Nitrate concentrations can be substantially higher in private wells than public supplies because private wells are not regulated. However, concentrations in private wells vary depending on depth, construction, aquifer characteristics, and other factors,18
making private well use a poor surrogate for nitrate exposure. We did not have information on the usual amount of tap water intake, which may also have resulted in nondifferential misclassification.
Finally, although the exposure of interest was nitrate in drinking water, we could not evaluate other potential contaminants in drinking water, such as pesticides and perchlorate; the latter is a known inhibitor of iodide uptake by the thyroid cells,11
which may be of etiologic importance. In a recent survey of private wells across the state35
perchlorate was detected in only 1 well, indicating that contamination is not common in Iowa.
Increased diagnosis has been suggested as an explanation for the rise in thyroid cancer incidence during the past decades.3,36
However, increases in papillary thyroid cancer, the major histologic type, occurred for all racial and ethnic groups and for local, regional, and distant diseases, suggesting that increases in diagnosis cannot explain all of the increase in incidence.4,5
Access to medical care can affect diagnosis rates, although all of the women were of age at least 65 years at the last follow-up and so were covered by Medicare. Women with higher dietary nitrate intake were less likely to be current or past smokers, were more educated, and engaged in more physical activity than women with lower nitrate intake. These factors, which are indicative of a healthy lifestyle, did not differ by level of nitrate in public water supplies.24
If a healthy lifestyle, including the consumption of high nitrate vegetables, was associated with increased use of health care screening for thyroid cancer, screening bias might partly explain the positive association with dietary nitrate intake, but not with drinking water nitrate concentrations. Due to the limited number of thyroid cancer cases, it was not possible to stratify by educational level, smoking status, or physical activity to evaluate the consistency of the association across subgroups of the population; however, education, smoking, and physical activity were not confounders.
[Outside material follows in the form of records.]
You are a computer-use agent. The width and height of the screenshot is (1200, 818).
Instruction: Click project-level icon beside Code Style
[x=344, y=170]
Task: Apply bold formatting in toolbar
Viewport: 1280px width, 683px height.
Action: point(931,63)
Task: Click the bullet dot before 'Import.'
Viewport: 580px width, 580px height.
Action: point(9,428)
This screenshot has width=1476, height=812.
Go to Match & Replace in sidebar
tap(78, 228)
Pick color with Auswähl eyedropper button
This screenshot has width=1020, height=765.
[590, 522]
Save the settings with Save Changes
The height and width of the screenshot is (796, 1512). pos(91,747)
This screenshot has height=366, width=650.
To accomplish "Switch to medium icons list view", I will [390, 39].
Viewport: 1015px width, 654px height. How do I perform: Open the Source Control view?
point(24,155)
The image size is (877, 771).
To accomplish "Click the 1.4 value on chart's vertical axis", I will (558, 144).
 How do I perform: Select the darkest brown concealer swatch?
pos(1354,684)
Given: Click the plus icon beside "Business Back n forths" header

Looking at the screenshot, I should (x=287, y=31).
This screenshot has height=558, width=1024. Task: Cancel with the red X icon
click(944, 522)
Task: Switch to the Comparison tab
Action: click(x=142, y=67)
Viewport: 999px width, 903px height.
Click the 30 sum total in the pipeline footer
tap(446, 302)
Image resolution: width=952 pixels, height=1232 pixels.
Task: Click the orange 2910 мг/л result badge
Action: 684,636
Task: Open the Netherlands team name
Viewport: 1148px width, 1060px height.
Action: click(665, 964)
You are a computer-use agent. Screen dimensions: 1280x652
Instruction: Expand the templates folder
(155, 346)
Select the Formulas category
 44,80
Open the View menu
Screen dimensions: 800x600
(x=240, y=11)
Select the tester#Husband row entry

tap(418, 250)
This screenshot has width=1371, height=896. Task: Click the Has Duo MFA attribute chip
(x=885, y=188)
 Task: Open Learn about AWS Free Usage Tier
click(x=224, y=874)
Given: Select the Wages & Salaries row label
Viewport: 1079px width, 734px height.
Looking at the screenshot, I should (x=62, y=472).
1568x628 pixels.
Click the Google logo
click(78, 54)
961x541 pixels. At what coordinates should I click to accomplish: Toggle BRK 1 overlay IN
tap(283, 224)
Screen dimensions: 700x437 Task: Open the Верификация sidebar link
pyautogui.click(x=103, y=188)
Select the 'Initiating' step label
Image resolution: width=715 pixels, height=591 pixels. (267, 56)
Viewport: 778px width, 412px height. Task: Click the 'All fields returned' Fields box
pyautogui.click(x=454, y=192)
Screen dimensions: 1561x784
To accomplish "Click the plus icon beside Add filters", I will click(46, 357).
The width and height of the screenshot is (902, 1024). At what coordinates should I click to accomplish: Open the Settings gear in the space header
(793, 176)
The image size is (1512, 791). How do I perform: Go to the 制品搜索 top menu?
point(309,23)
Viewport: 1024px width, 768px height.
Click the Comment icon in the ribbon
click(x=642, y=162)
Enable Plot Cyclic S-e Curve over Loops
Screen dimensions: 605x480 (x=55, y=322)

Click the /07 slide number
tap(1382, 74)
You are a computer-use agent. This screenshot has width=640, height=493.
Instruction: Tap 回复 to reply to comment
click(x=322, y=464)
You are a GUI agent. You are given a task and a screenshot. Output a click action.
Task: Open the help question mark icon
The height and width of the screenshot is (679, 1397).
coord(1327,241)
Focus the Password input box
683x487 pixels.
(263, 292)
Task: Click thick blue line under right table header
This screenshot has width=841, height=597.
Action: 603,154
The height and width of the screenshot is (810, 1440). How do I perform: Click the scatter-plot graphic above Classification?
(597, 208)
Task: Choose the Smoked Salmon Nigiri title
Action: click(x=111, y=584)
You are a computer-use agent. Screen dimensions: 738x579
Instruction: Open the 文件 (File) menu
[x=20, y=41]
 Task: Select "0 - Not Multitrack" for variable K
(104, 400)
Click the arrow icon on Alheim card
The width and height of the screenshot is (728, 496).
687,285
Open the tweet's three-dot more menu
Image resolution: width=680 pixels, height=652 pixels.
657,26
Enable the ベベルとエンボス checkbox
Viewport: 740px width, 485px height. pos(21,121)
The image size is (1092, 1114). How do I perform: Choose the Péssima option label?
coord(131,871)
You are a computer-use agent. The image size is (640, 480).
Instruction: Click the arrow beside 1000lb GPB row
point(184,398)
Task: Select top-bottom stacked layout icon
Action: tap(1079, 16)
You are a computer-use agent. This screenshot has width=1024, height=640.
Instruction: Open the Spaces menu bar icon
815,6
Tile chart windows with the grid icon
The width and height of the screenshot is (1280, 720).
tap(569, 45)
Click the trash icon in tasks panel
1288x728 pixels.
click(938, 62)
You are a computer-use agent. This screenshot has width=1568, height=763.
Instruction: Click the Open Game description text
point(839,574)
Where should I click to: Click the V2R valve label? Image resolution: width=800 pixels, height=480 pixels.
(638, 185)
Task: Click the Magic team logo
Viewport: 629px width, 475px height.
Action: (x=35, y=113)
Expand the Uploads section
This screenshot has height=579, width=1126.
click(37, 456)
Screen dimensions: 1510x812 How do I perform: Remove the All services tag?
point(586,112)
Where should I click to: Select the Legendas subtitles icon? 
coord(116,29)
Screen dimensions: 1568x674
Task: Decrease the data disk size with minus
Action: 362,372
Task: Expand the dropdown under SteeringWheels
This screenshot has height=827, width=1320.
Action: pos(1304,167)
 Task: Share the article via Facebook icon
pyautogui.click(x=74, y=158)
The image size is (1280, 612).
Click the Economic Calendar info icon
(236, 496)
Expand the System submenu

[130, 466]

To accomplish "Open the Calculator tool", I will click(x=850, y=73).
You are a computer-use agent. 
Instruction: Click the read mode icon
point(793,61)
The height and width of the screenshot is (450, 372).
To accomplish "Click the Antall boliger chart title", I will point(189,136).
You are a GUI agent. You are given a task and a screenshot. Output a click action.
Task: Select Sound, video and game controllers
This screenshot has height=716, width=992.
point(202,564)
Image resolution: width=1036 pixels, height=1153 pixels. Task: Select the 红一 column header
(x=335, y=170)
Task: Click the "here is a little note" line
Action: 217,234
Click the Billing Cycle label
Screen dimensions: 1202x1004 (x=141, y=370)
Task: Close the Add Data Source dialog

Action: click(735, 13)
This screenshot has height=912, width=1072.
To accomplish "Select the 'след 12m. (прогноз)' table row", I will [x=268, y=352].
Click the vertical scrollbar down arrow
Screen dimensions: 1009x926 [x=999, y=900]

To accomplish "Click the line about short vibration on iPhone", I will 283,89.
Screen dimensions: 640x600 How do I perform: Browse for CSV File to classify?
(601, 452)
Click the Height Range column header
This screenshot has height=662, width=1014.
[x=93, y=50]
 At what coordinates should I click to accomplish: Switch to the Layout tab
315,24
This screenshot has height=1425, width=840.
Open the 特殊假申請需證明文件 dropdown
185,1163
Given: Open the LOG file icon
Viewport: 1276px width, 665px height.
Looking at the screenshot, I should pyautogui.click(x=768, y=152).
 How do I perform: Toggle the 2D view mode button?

In summary, we found that nitrate ingestion from dietary and drinking water sources was associated with an increased risk of thyroid cancer. Furthermore, our results suggest that higher intake of dietary nitrate is associated with hypothyroidism. Our findings for thyroid cancer were based on small numbers of cases; larger studies will be required to confirm or refute our observations and to evaluate the potential interactions between nitrate ingestion and factors that affect rates of endogenous nitrosation. Ascertainment of incident thyroid conditions to establish the timing of the association between nitrate ingestion and hypothyroidism would be preferable to self-reported information about these conditions. Our findings are novel and are biologically plausible. Given the increase in thyroid cancer incidence during the past decades, without an identifiable cause, a possible role for nitrate should be considered in future epidemiologic studies of thyroid cancer and thyroid conditions.